▸ **Work request**:
In the data below, the answer is the run of lines from the line containing "Task: Click the coin icon beside 50,000" through the line containing "The height and width of the screenshot is (315, 644).", both included; print it exactly and nothing else.

▸ **Data to use**:
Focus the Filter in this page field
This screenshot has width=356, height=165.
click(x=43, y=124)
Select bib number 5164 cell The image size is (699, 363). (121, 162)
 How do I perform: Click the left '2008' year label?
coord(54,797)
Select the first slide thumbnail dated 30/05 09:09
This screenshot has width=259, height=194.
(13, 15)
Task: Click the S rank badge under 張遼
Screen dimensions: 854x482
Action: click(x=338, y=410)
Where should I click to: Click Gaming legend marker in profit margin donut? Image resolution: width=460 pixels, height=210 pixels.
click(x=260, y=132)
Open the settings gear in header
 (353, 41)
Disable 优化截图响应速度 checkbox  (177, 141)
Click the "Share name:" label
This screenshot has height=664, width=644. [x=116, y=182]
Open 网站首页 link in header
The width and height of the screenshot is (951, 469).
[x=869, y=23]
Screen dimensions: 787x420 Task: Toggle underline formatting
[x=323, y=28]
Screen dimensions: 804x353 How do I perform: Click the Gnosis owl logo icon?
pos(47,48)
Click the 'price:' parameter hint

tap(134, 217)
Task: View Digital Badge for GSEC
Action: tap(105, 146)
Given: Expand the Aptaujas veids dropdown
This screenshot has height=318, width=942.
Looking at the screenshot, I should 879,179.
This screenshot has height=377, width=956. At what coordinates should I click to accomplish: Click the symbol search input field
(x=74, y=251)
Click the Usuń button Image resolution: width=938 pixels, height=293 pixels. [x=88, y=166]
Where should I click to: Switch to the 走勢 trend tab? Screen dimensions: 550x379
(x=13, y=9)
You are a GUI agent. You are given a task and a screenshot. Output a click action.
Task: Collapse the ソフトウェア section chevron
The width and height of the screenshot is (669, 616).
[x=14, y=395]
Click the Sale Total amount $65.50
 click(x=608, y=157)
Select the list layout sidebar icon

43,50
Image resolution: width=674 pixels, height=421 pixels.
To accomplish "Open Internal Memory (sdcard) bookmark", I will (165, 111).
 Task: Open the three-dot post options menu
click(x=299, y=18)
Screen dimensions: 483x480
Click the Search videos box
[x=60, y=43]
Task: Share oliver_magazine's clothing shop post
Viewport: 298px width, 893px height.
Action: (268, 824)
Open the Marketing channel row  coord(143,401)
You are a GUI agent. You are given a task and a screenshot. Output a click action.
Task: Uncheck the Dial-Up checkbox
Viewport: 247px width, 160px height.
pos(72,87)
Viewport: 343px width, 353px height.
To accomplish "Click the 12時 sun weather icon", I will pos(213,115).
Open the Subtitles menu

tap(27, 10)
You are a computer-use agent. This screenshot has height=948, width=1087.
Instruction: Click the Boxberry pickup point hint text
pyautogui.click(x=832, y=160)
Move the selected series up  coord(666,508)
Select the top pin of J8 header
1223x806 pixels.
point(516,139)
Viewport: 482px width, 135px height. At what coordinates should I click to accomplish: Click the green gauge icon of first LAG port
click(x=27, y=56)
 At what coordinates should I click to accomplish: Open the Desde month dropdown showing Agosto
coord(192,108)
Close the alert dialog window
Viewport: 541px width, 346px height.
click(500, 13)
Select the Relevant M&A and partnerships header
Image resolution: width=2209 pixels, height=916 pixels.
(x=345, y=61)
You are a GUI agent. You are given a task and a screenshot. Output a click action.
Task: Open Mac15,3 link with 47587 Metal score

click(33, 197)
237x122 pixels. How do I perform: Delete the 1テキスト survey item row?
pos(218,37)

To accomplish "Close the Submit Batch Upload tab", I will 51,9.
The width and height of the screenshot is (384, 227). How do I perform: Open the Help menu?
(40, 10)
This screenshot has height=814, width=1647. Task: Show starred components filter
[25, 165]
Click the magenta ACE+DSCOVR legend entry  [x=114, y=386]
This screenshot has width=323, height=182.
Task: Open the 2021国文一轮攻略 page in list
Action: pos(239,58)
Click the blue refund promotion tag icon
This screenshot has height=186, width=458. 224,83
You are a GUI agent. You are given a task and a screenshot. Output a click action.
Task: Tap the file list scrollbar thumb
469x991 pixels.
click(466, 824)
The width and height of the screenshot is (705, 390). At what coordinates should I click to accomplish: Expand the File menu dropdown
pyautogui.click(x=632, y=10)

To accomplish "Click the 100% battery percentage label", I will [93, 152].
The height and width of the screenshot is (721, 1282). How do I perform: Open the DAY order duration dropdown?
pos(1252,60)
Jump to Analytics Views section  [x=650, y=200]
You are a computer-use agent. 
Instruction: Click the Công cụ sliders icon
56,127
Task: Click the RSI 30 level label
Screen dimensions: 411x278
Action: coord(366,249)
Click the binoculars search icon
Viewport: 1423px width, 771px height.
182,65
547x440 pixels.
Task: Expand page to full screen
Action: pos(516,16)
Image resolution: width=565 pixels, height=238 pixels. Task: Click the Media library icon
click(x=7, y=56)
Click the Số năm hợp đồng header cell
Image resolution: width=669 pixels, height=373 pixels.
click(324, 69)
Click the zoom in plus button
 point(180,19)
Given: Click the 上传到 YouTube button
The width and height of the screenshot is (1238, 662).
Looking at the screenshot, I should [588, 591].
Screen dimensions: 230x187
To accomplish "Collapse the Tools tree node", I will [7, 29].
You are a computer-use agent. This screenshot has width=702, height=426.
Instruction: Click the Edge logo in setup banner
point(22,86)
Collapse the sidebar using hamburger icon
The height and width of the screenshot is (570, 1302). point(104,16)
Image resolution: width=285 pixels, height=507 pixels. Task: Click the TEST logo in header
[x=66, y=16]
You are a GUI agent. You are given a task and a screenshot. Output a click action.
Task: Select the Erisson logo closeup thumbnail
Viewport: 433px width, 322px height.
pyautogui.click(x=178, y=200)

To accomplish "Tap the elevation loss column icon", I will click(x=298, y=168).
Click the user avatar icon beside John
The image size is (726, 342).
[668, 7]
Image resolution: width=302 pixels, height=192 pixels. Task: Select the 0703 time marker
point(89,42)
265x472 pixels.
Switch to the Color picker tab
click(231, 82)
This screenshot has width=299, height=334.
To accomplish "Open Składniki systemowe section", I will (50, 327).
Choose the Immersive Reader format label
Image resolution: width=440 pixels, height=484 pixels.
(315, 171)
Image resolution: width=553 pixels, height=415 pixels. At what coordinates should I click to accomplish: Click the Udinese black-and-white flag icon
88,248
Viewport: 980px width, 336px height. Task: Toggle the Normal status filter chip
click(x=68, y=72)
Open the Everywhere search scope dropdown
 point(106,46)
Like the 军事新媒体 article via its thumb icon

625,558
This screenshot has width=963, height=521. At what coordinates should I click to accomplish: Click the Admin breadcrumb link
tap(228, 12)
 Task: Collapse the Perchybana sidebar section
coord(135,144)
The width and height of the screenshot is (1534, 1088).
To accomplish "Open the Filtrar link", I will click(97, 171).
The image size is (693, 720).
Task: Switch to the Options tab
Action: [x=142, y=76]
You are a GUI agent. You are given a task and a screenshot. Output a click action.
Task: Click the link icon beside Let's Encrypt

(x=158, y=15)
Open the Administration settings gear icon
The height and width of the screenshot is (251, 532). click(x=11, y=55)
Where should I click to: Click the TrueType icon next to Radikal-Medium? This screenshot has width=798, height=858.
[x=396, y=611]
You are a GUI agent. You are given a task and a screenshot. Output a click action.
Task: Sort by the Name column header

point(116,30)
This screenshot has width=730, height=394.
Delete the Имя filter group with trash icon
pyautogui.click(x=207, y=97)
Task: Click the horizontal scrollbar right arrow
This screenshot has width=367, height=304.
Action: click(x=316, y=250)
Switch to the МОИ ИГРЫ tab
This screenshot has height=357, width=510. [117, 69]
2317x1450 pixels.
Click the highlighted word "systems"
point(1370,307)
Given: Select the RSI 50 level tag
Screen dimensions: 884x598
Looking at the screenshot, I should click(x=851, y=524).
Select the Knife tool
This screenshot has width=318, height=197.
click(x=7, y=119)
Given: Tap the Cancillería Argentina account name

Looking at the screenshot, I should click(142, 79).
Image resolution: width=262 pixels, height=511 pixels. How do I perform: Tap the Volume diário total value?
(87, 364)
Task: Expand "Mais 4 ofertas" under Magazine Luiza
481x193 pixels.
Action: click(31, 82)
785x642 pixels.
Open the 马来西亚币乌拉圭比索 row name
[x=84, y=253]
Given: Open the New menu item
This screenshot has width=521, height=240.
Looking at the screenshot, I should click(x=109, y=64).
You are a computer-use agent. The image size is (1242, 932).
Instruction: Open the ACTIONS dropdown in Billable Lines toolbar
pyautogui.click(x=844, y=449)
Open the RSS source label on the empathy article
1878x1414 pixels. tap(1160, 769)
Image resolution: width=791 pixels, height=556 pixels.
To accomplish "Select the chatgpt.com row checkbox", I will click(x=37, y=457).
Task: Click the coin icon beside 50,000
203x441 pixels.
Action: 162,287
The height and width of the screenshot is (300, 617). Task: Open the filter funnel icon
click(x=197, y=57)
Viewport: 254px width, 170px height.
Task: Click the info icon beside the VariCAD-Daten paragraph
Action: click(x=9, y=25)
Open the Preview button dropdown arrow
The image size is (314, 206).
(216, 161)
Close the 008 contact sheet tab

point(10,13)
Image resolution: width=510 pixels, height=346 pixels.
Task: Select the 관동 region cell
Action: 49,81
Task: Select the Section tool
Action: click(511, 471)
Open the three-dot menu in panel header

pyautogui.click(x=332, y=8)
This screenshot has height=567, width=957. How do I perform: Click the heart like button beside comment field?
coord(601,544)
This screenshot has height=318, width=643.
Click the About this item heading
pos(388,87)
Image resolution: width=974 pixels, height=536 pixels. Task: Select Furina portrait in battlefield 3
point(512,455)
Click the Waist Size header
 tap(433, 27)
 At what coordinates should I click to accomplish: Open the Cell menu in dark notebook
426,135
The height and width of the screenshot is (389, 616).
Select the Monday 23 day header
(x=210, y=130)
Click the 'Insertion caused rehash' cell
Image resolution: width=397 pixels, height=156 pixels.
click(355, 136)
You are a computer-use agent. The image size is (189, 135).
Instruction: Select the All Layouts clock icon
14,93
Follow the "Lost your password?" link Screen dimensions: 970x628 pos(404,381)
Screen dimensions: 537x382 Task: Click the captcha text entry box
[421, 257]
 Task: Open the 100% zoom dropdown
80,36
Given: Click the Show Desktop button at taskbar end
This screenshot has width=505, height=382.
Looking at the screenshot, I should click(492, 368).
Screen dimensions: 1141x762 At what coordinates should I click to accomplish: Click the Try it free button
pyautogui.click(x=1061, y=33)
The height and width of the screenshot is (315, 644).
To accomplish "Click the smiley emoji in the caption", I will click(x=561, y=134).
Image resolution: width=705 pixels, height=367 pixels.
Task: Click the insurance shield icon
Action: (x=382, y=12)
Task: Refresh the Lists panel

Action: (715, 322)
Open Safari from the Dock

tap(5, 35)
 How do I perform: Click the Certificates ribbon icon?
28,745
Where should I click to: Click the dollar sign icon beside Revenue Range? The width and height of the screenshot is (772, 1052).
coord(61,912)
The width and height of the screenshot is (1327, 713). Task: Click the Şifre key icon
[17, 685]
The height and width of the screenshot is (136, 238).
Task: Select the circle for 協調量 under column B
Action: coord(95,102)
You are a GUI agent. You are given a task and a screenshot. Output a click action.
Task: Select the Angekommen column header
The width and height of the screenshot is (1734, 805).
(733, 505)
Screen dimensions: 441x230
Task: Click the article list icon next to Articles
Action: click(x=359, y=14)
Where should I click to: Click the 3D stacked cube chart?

▸ **Exercise answer**:
Task: Click the coin icon beside 50,000
203x441 pixels.
Action: 162,287
The height and width of the screenshot is (300, 617). Task: Open the filter funnel icon
click(x=197, y=57)
Viewport: 254px width, 170px height.
Task: Click the info icon beside the VariCAD-Daten paragraph
Action: click(x=9, y=25)
Open the Preview button dropdown arrow
The image size is (314, 206).
(216, 161)
Close the 008 contact sheet tab

point(10,13)
Image resolution: width=510 pixels, height=346 pixels.
Task: Select the 관동 region cell
Action: 49,81
Task: Select the Section tool
Action: click(511, 471)
Open the three-dot menu in panel header

pyautogui.click(x=332, y=8)
This screenshot has height=567, width=957. How do I perform: Click the heart like button beside comment field?
coord(601,544)
This screenshot has height=318, width=643.
Click the About this item heading
pos(388,87)
Image resolution: width=974 pixels, height=536 pixels. Task: Select Furina portrait in battlefield 3
point(512,455)
Click the Waist Size header
 tap(433, 27)
 At what coordinates should I click to accomplish: Open the Cell menu in dark notebook
426,135
The height and width of the screenshot is (389, 616).
Select the Monday 23 day header
(x=210, y=130)
Click the 'Insertion caused rehash' cell
Image resolution: width=397 pixels, height=156 pixels.
click(355, 136)
You are a computer-use agent. The image size is (189, 135).
Instruction: Select the All Layouts clock icon
14,93
Follow the "Lost your password?" link Screen dimensions: 970x628 pos(404,381)
Screen dimensions: 537x382 Task: Click the captcha text entry box
[421, 257]
 Task: Open the 100% zoom dropdown
80,36
Given: Click the Show Desktop button at taskbar end
This screenshot has width=505, height=382.
Looking at the screenshot, I should click(492, 368).
Screen dimensions: 1141x762 At what coordinates should I click to accomplish: Click the Try it free button
pyautogui.click(x=1061, y=33)
The height and width of the screenshot is (315, 644).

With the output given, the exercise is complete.